Eine „negative Reduzierung“ wäre dann gegeben, wenn unsere Karten bedeuten, dass unser Gegner bestimmte schlechte Startkarten nicht haben kann, z.B. das As eines nicht getroffenen Flush Draws auf dem River.
Und jetzt zurück zum Board K833: Nach dem Call unserer C-Bet auf dem Flop sollten wir auf dem Turn manchmal weiter auf Angriff setzen, und zwar hauptsächlich dann, wenn der Faktor „positive Reduzierung“ gegeben ist. Wir wollen erreichen, dass es weniger mögliche Starthände unseres Gegenspielers gibt, mit denen er ein gutes Top-Paar hat. Denn damit wird er so gut wie nie einen Fold machen.

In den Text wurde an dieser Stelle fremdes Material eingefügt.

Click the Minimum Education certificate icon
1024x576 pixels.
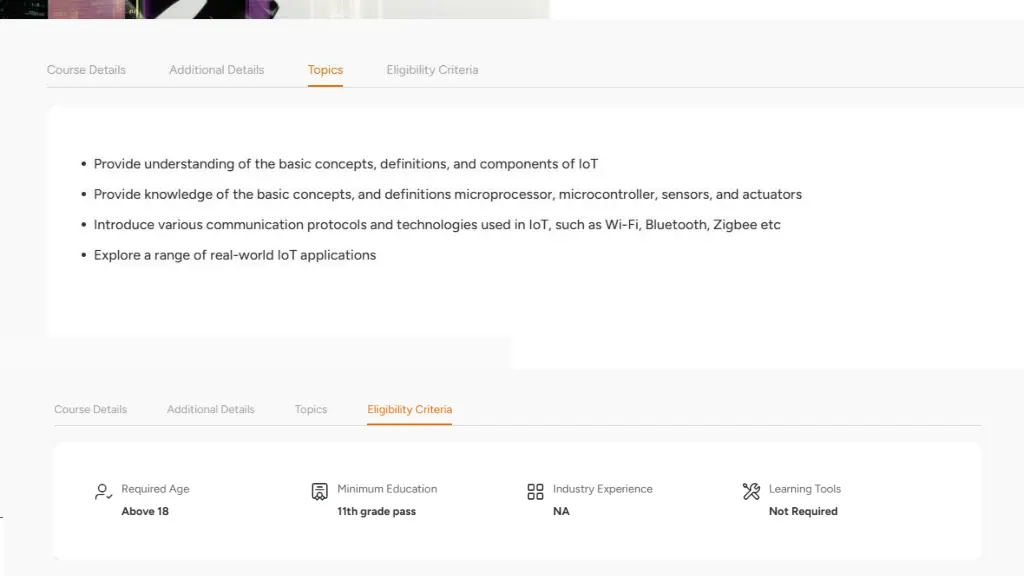(x=319, y=491)
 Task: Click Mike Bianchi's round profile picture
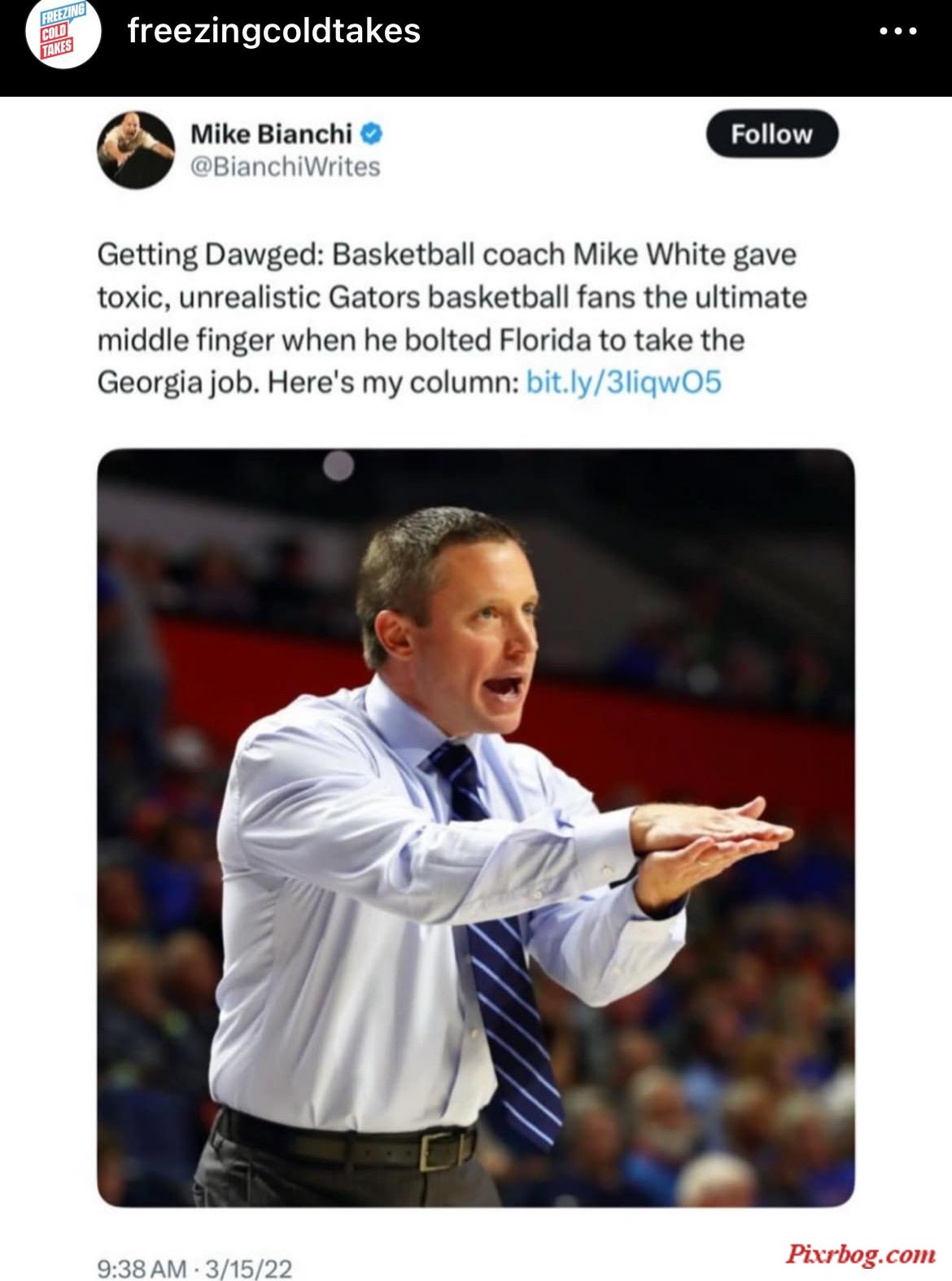135,150
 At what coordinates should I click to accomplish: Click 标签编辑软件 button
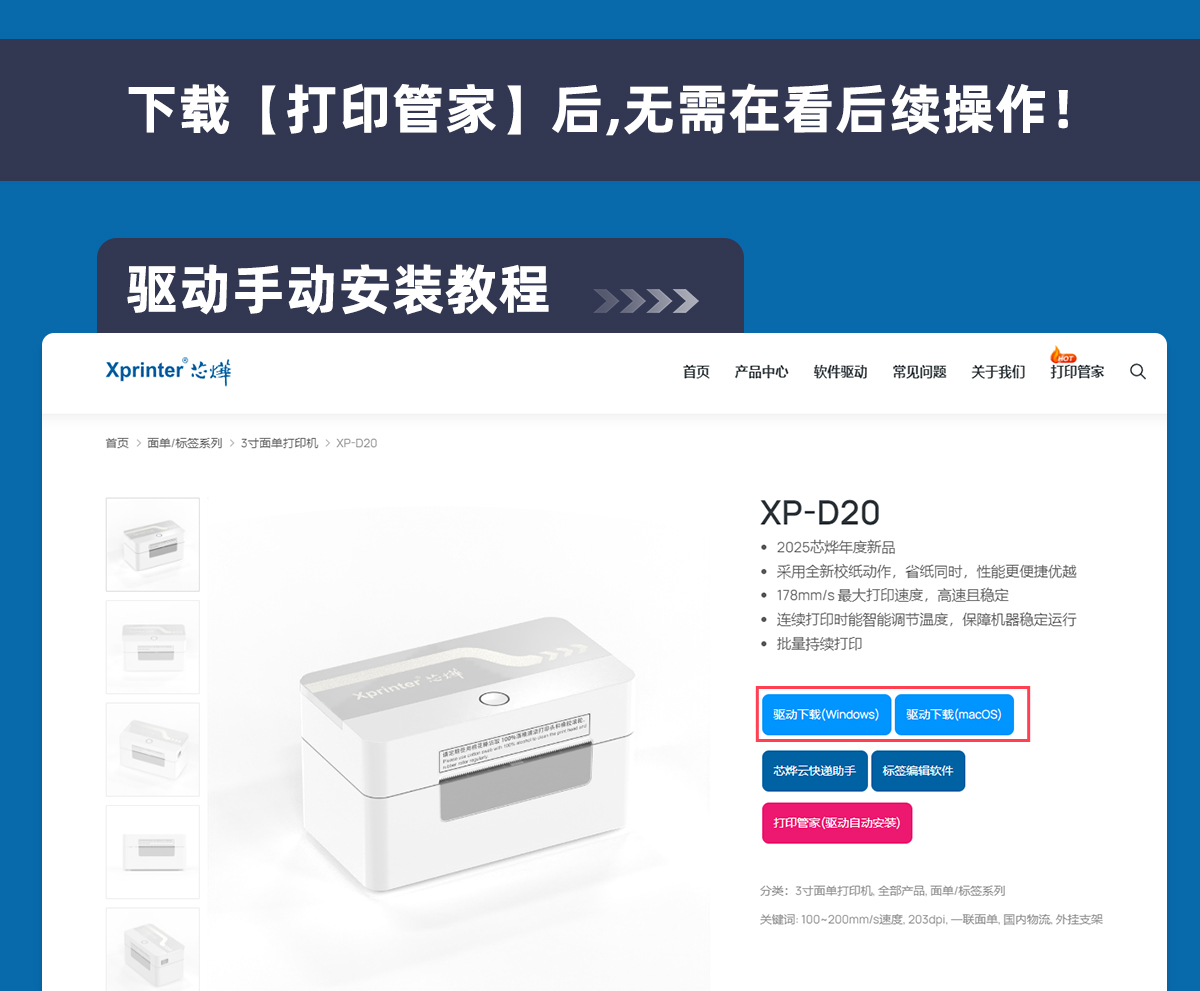918,771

Deshalb wäre ein Bluff in dieser Situation besser mit QJ als mit 76. Mit QJ ist die Wahrscheinlichkeit niedriger, dass er KQ oder KJ auf der Hand hat (positive Reduzierung). 76 hingegen verringert die Wahrscheinlichkeit eines schwachen Underpairs, mit dem ein Fold von ihm sehr gut möglich wäre (negative Reduzierung). Nur weil es keine Equity und keine direkten Hinweise (Reads) auf unseren Gegner gibt, heißt das nicht, dass wir geradlinig spielen müssen (ein weiterer häufiger Anfängerfehler).
Abschließende Gedanken
Bei deiner Entwicklung zum kompetenten Pokerspieler wirst du lernen, dass es beim Bluffen weniger um Spontaneität und Bauchgefühl als vielmehr um Präzision geht. Ein gutes Verständnis der drei Komponenten eines richtigen Bluffs zu erlangen wird dir zu besseren Erfolgschancen bei deinen Bluffs verhelfen. Ein weiterer Effekt wird sein, dass es in deiner Strategie keinen Spielraum für Aggression nur um ihrer selbst willen gibt.